These are just some of things we should worry about in this new rear, according to an annual report from political risk consultancy Eurasia Group. It’s not all gloom and doom, though. Also on the list is an upbeat prediction for one of the world’s most important geopolitical relationships.

Ian Bremmer is president and founder of Eurasia Group and Gzero Media. He discussed the top risks list in greater detail with “Marketplace Morning Report” host David Brancaccio. The following is an edited transcript of their conversation.

David Brancaccio: We have to start with 2024 is an election year both in the U.S., but I should point out, India, Russia, the European Parliament. But what’s your formulation here? The U.S. election, you’re calling it the “U.S. vs. itself”?

Ian Bremmer: Yeah. In fact, a war along the lines of what we’re seeing between Russia and Ukraine and Israel and Hamas because inside the United States, they see each other as principal adversaries and they don’t agree on basic facts. David, most of the elections in the world this year are actually not at all destabilizing: Russia because we know what the outcome is going to be; Sri Lanka, we just had; India, enormously popular leader’s going to get another five years; European Union, their Parliament’s going to return the same coalition. But in the United States, where both of these leaders have everything to fight over and for, this is a crisis of democracy.

Brancaccio: I was looking at this report from Goldman Sachs late last year that shows that incumbent U.S. presidents tend to win — unless there’s an economic downturn. The statistics don’t show an economic downturn. But there’s also the perception of the economy that voters have.

Bremmer: Well, incumbents aren’t usually running against former presidents. That’s No. 1. Usually the basic information environment is not contested. That’s No. 2. And usually the president isn’t 81. If [Donald] Trump wasn’t running against him, everyone would say [Joe] Biden shouldn’t be running, he’s not going to make it to 86 to finish out a second term. But all of that goes out the window when your former president that is running refused to accept a free and fair transfer of power. I mean, my God, the former secretary of defense under Trump came out and said that Trump is a clear danger to the future of democracy. That should be — in a functional democracy, that would be the top thing that you’re actually debating. That is not what’s happening in the United States right now, which tells you about the crisis that’s presently going on politically in this country.

#### [Problem set]
1. Condense the interview excerpt's paragraph beginning "Bremmer: Well, incumbents aren't usually running" into a bulleted list that keeps its main facts.
2. Express the listing as a two-column CSV with the header instruction,response and one row per request, holding the request's text and its answer. Put each value in a single quoted field and turn line breaks into spaces. Begin at the line of the listing that has "Viewport: 1162px width, 746px height.", and stop after the line that has "Action: [x=1314, y=167]".

#### [Exercise input]
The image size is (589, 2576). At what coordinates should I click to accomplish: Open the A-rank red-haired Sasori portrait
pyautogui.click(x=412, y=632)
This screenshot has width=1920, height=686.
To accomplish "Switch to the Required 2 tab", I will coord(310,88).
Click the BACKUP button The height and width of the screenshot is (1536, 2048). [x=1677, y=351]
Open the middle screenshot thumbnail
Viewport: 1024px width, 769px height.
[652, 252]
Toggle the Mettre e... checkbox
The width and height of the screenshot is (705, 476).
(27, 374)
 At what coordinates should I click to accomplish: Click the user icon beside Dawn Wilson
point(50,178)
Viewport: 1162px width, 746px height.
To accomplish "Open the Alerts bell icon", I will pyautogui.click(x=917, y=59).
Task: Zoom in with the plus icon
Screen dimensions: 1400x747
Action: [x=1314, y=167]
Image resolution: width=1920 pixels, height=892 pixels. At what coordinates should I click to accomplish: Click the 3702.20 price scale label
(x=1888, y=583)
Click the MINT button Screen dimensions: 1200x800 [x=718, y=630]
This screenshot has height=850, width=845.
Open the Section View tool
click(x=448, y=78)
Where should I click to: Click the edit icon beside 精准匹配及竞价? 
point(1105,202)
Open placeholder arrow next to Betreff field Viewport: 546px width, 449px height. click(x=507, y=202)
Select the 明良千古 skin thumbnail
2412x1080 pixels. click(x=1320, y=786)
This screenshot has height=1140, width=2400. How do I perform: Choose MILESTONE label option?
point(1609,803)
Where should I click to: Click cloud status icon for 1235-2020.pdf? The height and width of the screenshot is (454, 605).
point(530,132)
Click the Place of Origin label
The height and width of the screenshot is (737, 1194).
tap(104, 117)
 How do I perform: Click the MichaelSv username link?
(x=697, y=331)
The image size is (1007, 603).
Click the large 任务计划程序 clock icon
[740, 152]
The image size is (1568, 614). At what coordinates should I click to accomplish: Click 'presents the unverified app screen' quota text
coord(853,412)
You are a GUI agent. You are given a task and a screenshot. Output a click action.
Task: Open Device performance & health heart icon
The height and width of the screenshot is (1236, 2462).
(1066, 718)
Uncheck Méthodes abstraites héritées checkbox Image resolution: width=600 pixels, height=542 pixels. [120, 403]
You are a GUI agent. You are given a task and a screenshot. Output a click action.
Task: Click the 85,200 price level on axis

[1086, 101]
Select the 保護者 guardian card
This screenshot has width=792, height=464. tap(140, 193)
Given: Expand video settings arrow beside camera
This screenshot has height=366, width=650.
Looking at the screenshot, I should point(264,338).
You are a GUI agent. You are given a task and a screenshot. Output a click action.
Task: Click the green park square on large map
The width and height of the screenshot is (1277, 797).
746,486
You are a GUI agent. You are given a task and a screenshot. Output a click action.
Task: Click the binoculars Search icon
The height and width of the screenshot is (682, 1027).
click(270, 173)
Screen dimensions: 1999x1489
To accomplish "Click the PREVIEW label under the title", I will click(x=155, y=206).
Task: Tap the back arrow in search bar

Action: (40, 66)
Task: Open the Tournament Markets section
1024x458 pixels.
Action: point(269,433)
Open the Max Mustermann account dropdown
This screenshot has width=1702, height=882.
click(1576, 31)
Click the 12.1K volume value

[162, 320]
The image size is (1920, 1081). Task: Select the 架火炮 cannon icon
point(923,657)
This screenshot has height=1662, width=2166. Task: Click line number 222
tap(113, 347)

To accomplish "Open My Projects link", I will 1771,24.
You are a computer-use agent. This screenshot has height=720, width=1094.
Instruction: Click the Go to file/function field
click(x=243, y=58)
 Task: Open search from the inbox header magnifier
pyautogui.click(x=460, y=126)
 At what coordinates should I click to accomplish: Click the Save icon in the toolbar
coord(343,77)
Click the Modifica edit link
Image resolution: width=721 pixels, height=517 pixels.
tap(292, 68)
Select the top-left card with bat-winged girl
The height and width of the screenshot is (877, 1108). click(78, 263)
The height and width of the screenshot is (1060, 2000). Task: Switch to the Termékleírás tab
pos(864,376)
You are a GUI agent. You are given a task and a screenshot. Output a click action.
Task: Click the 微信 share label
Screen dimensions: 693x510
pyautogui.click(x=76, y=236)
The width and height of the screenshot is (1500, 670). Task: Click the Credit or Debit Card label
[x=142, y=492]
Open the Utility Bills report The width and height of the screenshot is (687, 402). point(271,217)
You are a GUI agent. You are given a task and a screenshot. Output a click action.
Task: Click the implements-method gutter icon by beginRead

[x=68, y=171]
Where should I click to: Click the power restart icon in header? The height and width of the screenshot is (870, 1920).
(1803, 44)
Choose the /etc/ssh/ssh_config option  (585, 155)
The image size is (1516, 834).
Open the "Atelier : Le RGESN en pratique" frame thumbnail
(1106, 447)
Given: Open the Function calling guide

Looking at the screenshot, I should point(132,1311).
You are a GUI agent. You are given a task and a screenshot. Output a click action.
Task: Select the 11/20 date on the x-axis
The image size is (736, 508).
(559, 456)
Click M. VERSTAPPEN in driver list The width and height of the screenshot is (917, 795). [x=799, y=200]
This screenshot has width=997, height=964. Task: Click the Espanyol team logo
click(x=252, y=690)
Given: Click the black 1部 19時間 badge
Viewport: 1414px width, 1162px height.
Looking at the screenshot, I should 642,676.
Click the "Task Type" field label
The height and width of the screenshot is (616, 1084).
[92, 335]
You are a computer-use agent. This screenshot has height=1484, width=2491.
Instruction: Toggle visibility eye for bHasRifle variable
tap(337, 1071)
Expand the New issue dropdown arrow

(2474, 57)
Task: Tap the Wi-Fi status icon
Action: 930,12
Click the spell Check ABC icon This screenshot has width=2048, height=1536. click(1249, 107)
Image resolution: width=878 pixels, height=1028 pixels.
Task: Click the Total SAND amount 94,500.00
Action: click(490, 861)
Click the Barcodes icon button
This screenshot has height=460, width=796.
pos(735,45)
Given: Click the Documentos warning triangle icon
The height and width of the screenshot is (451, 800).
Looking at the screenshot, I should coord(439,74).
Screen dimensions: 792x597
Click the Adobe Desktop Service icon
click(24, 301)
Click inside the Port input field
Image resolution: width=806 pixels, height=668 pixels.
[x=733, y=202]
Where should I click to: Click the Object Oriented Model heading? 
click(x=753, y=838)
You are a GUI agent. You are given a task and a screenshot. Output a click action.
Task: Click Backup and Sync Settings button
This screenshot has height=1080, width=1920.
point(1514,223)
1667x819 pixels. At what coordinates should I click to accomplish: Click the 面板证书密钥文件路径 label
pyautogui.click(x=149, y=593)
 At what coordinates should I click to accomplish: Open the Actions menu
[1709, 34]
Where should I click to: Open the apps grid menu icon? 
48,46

#### [Solutions for each task]
1.
- Incumbents usually don't run against former presidents.
- The basic information environment is usually not contested.
- The president usually isn't 81. If Trump weren't his opponent, everyone would say Biden shouldn't run because he won't make it to 86 to finish a second term.
- All of that goes out the window because the former president who is running refused to accept a free and fair transfer of power.
- Trump's former secretary of defense said Trump is a clear danger to the future of democracy.
- In a functional democracy, that would be the top subject of debate. It isn't in the United States, which shows the political crisis the country is in.

2.
instruction,response
"Viewport: 1162px width, 746px height. To accomplish ""Open the Alerts bell icon"",","I will pyautogui.click(x=917, y=59)."
"Task: Zoom in with the plus icon Screen dimensions: 1400x747","Action: [x=1314, y=167]"